%%

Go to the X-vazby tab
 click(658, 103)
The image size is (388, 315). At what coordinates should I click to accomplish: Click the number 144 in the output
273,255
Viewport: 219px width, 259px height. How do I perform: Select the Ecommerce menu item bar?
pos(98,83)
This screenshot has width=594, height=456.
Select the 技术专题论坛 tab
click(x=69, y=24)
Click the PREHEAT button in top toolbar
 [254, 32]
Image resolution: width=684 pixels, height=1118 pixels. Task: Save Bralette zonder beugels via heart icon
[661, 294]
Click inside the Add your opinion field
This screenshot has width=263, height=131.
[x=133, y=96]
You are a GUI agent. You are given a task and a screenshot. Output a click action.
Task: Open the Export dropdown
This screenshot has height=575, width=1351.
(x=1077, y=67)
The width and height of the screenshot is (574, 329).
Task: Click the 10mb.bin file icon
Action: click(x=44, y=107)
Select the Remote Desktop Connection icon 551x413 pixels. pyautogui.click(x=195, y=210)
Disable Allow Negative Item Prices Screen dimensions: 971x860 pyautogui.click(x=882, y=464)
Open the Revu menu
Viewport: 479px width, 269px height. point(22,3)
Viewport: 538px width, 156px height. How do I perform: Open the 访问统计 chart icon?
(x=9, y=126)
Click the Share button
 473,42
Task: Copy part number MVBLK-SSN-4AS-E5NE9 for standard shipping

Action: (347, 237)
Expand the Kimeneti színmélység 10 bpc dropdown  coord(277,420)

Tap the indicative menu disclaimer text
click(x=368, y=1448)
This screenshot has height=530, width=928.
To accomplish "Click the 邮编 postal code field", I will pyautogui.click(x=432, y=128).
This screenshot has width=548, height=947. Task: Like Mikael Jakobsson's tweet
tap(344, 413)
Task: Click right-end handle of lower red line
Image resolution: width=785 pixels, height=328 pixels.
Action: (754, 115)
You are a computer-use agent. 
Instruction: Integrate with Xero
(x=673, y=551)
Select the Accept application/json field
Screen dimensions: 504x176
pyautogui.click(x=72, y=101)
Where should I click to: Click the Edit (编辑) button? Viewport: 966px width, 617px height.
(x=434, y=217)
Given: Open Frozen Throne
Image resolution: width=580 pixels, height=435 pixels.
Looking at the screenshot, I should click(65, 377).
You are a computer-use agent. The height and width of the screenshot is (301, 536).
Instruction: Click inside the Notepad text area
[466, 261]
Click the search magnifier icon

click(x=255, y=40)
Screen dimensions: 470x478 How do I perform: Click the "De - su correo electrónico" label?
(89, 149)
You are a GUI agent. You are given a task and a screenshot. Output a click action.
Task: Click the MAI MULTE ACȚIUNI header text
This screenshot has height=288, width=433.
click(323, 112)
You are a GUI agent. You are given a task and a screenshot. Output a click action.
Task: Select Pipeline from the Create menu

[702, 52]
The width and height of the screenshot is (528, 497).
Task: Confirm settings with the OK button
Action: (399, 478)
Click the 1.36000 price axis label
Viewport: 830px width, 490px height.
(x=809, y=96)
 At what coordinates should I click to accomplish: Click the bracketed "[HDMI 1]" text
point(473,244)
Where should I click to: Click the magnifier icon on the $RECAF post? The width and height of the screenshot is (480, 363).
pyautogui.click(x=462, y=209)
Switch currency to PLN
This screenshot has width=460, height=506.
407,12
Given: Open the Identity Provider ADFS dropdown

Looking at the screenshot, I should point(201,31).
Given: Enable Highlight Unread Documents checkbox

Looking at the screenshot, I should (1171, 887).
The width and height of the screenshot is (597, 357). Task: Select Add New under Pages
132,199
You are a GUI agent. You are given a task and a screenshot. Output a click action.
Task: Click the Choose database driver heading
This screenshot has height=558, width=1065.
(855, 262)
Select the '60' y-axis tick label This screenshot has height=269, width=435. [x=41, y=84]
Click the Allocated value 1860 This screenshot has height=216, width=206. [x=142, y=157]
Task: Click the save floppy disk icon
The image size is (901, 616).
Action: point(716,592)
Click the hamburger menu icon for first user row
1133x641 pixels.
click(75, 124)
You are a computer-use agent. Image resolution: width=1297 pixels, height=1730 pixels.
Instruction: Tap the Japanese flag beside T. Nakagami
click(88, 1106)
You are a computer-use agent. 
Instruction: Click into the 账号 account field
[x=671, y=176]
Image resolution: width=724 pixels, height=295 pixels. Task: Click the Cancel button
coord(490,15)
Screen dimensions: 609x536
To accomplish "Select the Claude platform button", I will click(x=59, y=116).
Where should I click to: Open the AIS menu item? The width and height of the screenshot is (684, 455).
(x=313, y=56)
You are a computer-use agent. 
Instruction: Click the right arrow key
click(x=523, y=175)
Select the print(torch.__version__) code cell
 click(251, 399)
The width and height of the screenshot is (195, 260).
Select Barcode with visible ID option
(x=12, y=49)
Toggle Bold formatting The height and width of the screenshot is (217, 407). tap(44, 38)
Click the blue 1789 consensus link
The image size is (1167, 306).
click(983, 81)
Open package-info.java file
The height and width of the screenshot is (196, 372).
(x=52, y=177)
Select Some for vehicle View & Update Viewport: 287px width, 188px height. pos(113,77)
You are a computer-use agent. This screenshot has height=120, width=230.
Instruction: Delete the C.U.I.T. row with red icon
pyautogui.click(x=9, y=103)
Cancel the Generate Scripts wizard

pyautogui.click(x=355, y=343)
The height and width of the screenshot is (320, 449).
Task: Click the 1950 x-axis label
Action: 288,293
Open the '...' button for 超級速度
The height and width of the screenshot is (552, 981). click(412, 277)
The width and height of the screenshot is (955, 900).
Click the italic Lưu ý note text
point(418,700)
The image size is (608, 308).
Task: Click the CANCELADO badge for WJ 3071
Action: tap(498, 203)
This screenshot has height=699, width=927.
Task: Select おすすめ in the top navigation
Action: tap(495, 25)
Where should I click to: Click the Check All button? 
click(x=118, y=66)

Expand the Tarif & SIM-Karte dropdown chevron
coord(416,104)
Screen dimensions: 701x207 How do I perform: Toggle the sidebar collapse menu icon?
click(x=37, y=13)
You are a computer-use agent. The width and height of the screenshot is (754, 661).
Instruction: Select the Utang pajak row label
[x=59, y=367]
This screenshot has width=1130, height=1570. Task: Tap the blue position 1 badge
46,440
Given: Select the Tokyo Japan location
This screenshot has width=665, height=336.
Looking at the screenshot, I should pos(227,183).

%%

▸ **INSTRUCTIONS FOR THE TASK**:
Each record above must be restated in full, word for word.

▸ **COMPLETED TASK**:
Go to the X-vazby tab
 click(658, 103)
The image size is (388, 315). At what coordinates should I click to accomplish: Click the number 144 in the output
273,255
Viewport: 219px width, 259px height. How do I perform: Select the Ecommerce menu item bar?
pos(98,83)
This screenshot has width=594, height=456.
Select the 技术专题论坛 tab
click(x=69, y=24)
Click the PREHEAT button in top toolbar
 [254, 32]
Image resolution: width=684 pixels, height=1118 pixels. Task: Save Bralette zonder beugels via heart icon
[661, 294]
Click inside the Add your opinion field
This screenshot has width=263, height=131.
[x=133, y=96]
You are a GUI agent. You are given a task and a screenshot. Output a click action.
Task: Open the Export dropdown
This screenshot has height=575, width=1351.
(x=1077, y=67)
The width and height of the screenshot is (574, 329).
Task: Click the 10mb.bin file icon
Action: click(x=44, y=107)
Select the Remote Desktop Connection icon 551x413 pixels. pyautogui.click(x=195, y=210)
Disable Allow Negative Item Prices Screen dimensions: 971x860 pyautogui.click(x=882, y=464)
Open the Revu menu
Viewport: 479px width, 269px height. point(22,3)
Viewport: 538px width, 156px height. How do I perform: Open the 访问统计 chart icon?
(x=9, y=126)
Click the Share button
 473,42
Task: Copy part number MVBLK-SSN-4AS-E5NE9 for standard shipping

Action: (347, 237)
Expand the Kimeneti színmélység 10 bpc dropdown  coord(277,420)

Tap the indicative menu disclaimer text
click(x=368, y=1448)
This screenshot has height=530, width=928.
To accomplish "Click the 邮编 postal code field", I will pyautogui.click(x=432, y=128).
This screenshot has width=548, height=947. Task: Like Mikael Jakobsson's tweet
tap(344, 413)
Task: Click right-end handle of lower red line
Image resolution: width=785 pixels, height=328 pixels.
Action: (754, 115)
You are a computer-use agent. 
Instruction: Integrate with Xero
(x=673, y=551)
Select the Accept application/json field
Screen dimensions: 504x176
pyautogui.click(x=72, y=101)
Where should I click to: Click the Edit (编辑) button? Viewport: 966px width, 617px height.
(x=434, y=217)
Given: Open Frozen Throne
Image resolution: width=580 pixels, height=435 pixels.
Looking at the screenshot, I should click(65, 377).
You are a computer-use agent. The height and width of the screenshot is (301, 536).
Instruction: Click inside the Notepad text area
[466, 261]
Click the search magnifier icon

click(x=255, y=40)
Screen dimensions: 470x478 How do I perform: Click the "De - su correo electrónico" label?
(89, 149)
You are a GUI agent. You are given a task and a screenshot. Output a click action.
Task: Click the MAI MULTE ACȚIUNI header text
This screenshot has height=288, width=433.
click(323, 112)
You are a GUI agent. You are given a task and a screenshot. Output a click action.
Task: Select Pipeline from the Create menu

[702, 52]
The width and height of the screenshot is (528, 497).
Task: Confirm settings with the OK button
Action: (399, 478)
Click the 1.36000 price axis label
Viewport: 830px width, 490px height.
(x=809, y=96)
 At what coordinates should I click to accomplish: Click the bracketed "[HDMI 1]" text
point(473,244)
Where should I click to: Click the magnifier icon on the $RECAF post? The width and height of the screenshot is (480, 363).
pyautogui.click(x=462, y=209)
Switch currency to PLN
This screenshot has width=460, height=506.
407,12
Given: Open the Identity Provider ADFS dropdown

Looking at the screenshot, I should point(201,31).
Given: Enable Highlight Unread Documents checkbox

Looking at the screenshot, I should (1171, 887).
The width and height of the screenshot is (597, 357). Task: Select Add New under Pages
132,199
You are a GUI agent. You are given a task and a screenshot. Output a click action.
Task: Click the Choose database driver heading
This screenshot has height=558, width=1065.
(855, 262)
Select the '60' y-axis tick label This screenshot has height=269, width=435. [x=41, y=84]
Click the Allocated value 1860 This screenshot has height=216, width=206. [x=142, y=157]
Task: Click the save floppy disk icon
The image size is (901, 616).
Action: point(716,592)
Click the hamburger menu icon for first user row
1133x641 pixels.
click(75, 124)
You are a computer-use agent. Image resolution: width=1297 pixels, height=1730 pixels.
Instruction: Tap the Japanese flag beside T. Nakagami
click(88, 1106)
You are a computer-use agent. 
Instruction: Click into the 账号 account field
[x=671, y=176]
Image resolution: width=724 pixels, height=295 pixels. Task: Click the Cancel button
coord(490,15)
Screen dimensions: 609x536
To accomplish "Select the Claude platform button", I will click(x=59, y=116).
Where should I click to: Open the AIS menu item? The width and height of the screenshot is (684, 455).
(x=313, y=56)
You are a computer-use agent. 
Instruction: Click the right arrow key
click(x=523, y=175)
Select the print(torch.__version__) code cell
 click(251, 399)
The width and height of the screenshot is (195, 260).
Select Barcode with visible ID option
(x=12, y=49)
Toggle Bold formatting The height and width of the screenshot is (217, 407). tap(44, 38)
Click the blue 1789 consensus link
The image size is (1167, 306).
click(983, 81)
Open package-info.java file
The height and width of the screenshot is (196, 372).
(x=52, y=177)
Select Some for vehicle View & Update Viewport: 287px width, 188px height. pos(113,77)
You are a computer-use agent. This screenshot has height=120, width=230.
Instruction: Delete the C.U.I.T. row with red icon
pyautogui.click(x=9, y=103)
Cancel the Generate Scripts wizard

pyautogui.click(x=355, y=343)
The height and width of the screenshot is (320, 449).
Task: Click the 1950 x-axis label
Action: 288,293
Open the '...' button for 超級速度
The height and width of the screenshot is (552, 981). click(412, 277)
The width and height of the screenshot is (955, 900).
Click the italic Lưu ý note text
point(418,700)
The image size is (608, 308).
Task: Click the CANCELADO badge for WJ 3071
Action: tap(498, 203)
This screenshot has height=699, width=927.
Task: Select おすすめ in the top navigation
Action: tap(495, 25)
Where should I click to: Click the Check All button? 
click(x=118, y=66)

Expand the Tarif & SIM-Karte dropdown chevron
coord(416,104)
Screen dimensions: 701x207 How do I perform: Toggle the sidebar collapse menu icon?
click(x=37, y=13)
You are a computer-use agent. The width and height of the screenshot is (754, 661).
Instruction: Select the Utang pajak row label
[x=59, y=367]
This screenshot has width=1130, height=1570. Task: Tap the blue position 1 badge
46,440
Given: Select the Tokyo Japan location
This screenshot has width=665, height=336.
Looking at the screenshot, I should pos(227,183).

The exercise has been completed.